Gattman is a village in Monroe County, Mississippi. The population was 77 at the 2020 census, down from 90 in 2010.

==Geography==
Gattman is located in eastern Monroe County at (33.8853865, -88.2353142). It is bordered to the east by the state of Alabama. U.S. Route 278 passes through the village, leading northwest 17 mi to Amory and east 6 mi to Sulligent. Aberdeen, the Monroe county seat, is 20 mi to the southwest via US 278 and Mississippi Highway 8.

According to the U.S. Census Bureau, the village of Gattman has a total area of 0.56 sqmi, all land.
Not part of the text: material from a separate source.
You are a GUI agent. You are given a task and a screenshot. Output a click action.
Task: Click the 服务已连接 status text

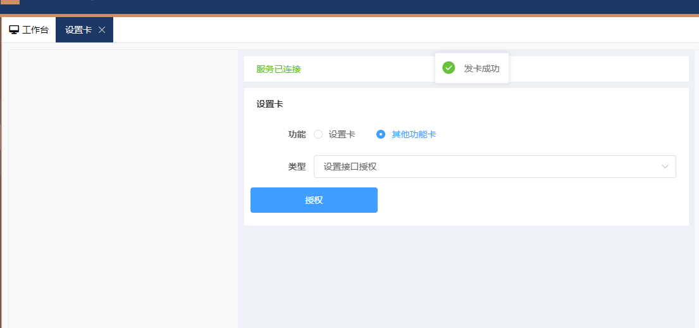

The Buttahatchee River passes just north of the village limits, flowing west and then south to join the Tombigbee River near Columbus Air Force Base.

==Demographics==

As of the census of 2000, there were 114 people, 50 households, and 34 families residing in the village. The population density was 202.8 PD/sqmi. There were 53 housing units at an average density of 94.3 /sqmi. The racial makeup of the village was 95.61% White and 4.39% African American.

There were 50 households, out of which 22.0% had children under the age of 18 living with them, 54.0% were married couples living together, 10.0% had a female householder with no husband present, and 32.0% were non-families. 32.0% of all households were made up of individuals, and 10.0% had someone living alone who was 65 years of age or older. The average household size was 2.28 and the average family size was 2.79.

In the village, the population was spread out, with 16.7% under the age of 18, 9.6% from 18 to 24, 21.9% from 25 to 44, 35.1% from 45 to 64, and 16.7% who were 65 years of age or older. The median age was 46 years. For every 100 females, there were 86.9 males. For every 100 females age 18 and over, there were 86.3 males.

The median income for a household in the village was $35,357, and the median income for a family was $37,000. Males had a median income of $27,083 versus $18,750 for females. The per capita income for the village was $15,533. There were no families and 2.2% of the population living below the poverty line, including no under eighteens and 11.8% of those over 64.

Historical population
| Census | Pop. | Note | %± |
| 1900 | 111 |  | — |
| 1910 | 155 |  | 39.6% |
| 1920 | 151 |  | −2.6% |
| 1930 | 158 |  | 4.6% |
| 1940 | 186 |  | 17.7% |
| 1950 | 150 |  | −19.4% |
| 1960 | 145 |  | −3.3% |
| 1970 | 175 |  | 20.7% |
| 1980 | 151 |  | −13.7% |
| 1990 | 120 |  | −20.5% |
| 2000 | 114 |  | −5.0% |
| 2010 | 90 |  | −21.1% |
| 2020 | 77 |  | −14.4% |
U.S. Decennial Census

==Education==
Gattman is served by the Monroe County School District.